BEGIN Data for this task

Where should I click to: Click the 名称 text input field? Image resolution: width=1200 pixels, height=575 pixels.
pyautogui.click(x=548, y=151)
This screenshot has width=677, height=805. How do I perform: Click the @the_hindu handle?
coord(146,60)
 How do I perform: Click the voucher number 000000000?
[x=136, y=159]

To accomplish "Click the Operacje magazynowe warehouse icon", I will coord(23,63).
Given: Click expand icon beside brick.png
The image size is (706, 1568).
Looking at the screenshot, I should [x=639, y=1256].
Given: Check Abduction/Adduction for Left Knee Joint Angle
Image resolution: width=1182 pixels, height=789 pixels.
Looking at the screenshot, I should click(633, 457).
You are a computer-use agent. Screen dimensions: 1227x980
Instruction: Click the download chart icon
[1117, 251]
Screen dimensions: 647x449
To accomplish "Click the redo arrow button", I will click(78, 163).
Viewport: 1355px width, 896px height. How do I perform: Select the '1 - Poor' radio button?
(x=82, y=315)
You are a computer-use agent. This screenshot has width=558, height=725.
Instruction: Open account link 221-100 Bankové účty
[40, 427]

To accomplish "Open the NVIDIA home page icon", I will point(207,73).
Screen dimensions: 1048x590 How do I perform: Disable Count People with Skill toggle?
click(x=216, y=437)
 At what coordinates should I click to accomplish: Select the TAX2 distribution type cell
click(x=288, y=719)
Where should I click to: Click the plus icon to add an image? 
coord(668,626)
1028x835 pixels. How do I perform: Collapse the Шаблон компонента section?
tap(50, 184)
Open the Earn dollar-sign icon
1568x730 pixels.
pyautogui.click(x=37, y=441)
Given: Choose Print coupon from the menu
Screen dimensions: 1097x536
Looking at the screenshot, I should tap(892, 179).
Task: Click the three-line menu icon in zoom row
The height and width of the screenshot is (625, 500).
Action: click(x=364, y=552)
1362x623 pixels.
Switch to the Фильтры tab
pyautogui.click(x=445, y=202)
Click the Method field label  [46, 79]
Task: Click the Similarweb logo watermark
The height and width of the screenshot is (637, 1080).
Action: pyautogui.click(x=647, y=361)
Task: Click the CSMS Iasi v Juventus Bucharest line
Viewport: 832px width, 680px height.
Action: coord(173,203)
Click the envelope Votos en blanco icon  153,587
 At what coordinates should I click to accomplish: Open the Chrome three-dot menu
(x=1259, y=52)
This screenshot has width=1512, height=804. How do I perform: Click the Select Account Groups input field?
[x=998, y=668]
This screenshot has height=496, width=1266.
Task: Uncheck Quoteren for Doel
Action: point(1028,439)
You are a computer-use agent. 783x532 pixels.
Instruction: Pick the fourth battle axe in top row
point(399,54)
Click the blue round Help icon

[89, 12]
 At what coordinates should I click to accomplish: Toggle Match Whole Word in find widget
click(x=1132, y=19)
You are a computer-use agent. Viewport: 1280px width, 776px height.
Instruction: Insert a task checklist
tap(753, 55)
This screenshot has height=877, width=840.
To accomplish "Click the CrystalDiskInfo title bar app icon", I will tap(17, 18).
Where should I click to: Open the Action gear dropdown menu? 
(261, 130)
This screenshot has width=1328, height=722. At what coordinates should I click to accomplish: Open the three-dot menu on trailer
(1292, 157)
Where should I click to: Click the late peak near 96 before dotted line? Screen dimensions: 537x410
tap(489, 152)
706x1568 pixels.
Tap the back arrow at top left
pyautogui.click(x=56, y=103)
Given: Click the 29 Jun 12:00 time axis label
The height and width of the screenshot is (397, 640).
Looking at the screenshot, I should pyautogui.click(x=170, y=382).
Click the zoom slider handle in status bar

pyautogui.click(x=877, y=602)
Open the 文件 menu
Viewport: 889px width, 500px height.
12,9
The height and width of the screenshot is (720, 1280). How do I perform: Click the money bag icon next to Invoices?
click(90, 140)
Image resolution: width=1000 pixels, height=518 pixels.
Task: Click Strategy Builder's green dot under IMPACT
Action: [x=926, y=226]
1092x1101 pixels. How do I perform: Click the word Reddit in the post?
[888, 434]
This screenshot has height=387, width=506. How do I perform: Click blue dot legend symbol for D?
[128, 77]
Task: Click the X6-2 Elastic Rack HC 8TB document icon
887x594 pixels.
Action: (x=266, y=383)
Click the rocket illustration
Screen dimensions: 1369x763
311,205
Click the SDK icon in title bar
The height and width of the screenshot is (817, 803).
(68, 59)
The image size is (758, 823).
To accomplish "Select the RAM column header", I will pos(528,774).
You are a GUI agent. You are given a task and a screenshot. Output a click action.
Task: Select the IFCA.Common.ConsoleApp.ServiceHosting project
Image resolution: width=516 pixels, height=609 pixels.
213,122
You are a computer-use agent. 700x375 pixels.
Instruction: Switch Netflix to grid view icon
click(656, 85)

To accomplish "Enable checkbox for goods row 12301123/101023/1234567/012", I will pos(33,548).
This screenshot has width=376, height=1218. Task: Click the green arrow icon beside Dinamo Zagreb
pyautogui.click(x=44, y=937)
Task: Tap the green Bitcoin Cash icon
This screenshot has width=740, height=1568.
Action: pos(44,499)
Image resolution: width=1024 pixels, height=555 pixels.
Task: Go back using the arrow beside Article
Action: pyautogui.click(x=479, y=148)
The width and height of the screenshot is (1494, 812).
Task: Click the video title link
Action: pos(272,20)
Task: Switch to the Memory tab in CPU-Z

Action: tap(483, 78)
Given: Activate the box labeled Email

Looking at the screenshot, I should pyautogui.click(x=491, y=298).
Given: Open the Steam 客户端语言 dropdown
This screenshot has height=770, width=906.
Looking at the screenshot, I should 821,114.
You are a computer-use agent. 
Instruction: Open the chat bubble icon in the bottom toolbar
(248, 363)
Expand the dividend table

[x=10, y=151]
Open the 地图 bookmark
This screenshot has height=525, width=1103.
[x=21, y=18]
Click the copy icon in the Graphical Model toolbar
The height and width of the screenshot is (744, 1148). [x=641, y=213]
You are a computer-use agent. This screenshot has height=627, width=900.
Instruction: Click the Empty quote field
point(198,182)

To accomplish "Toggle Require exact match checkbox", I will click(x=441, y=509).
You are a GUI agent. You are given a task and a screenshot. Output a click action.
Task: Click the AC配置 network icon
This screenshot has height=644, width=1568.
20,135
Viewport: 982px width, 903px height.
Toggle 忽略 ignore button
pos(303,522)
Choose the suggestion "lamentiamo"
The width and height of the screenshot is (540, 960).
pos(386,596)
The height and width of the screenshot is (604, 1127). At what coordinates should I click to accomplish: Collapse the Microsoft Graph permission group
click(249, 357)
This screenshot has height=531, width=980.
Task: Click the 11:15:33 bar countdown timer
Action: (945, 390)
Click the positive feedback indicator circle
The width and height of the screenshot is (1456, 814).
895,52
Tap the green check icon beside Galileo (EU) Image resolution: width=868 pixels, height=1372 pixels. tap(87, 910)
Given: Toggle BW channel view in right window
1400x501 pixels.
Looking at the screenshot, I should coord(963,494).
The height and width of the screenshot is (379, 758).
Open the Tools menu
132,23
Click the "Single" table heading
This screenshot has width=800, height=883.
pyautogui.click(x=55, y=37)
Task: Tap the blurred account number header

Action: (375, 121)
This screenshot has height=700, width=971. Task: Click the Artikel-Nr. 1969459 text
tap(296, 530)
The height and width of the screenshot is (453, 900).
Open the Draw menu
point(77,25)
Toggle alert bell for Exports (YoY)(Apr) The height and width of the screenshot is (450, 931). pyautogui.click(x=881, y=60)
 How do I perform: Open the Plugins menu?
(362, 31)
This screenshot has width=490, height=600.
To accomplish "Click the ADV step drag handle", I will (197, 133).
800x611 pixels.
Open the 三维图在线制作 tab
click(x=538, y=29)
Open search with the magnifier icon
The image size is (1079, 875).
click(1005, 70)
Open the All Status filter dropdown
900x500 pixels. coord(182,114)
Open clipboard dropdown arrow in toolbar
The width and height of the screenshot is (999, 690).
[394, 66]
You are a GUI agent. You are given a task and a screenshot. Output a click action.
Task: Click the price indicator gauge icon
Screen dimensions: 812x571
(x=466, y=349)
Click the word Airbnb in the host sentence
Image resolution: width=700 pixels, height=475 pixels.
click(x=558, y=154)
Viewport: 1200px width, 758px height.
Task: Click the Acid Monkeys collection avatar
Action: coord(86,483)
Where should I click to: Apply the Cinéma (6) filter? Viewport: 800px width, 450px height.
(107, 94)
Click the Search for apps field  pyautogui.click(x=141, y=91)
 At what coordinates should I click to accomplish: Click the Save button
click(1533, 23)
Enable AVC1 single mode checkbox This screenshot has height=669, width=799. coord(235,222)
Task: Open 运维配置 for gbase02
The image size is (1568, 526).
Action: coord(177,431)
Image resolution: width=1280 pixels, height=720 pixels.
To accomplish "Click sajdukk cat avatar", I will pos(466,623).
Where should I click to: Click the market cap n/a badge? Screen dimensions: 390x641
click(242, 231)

END Data for this task

Exercise aim: Given the records above, return exactly the lines starting at the line containing "This screenshot has width=800, height=883." and ending at the line containing "Task: Click the price indicator gauge icon", including both.

Response area:
This screenshot has width=800, height=883.
pyautogui.click(x=55, y=37)
Task: Tap the blurred account number header

Action: (375, 121)
This screenshot has height=700, width=971. Task: Click the Artikel-Nr. 1969459 text
tap(296, 530)
The height and width of the screenshot is (453, 900).
Open the Draw menu
point(77,25)
Toggle alert bell for Exports (YoY)(Apr) The height and width of the screenshot is (450, 931). pyautogui.click(x=881, y=60)
 How do I perform: Open the Plugins menu?
(362, 31)
This screenshot has width=490, height=600.
To accomplish "Click the ADV step drag handle", I will (197, 133).
800x611 pixels.
Open the 三维图在线制作 tab
click(x=538, y=29)
Open search with the magnifier icon
The image size is (1079, 875).
click(1005, 70)
Open the All Status filter dropdown
900x500 pixels. coord(182,114)
Open clipboard dropdown arrow in toolbar
The width and height of the screenshot is (999, 690).
[394, 66]
You are a GUI agent. You are given a task and a screenshot. Output a click action.
Task: Click the price indicator gauge icon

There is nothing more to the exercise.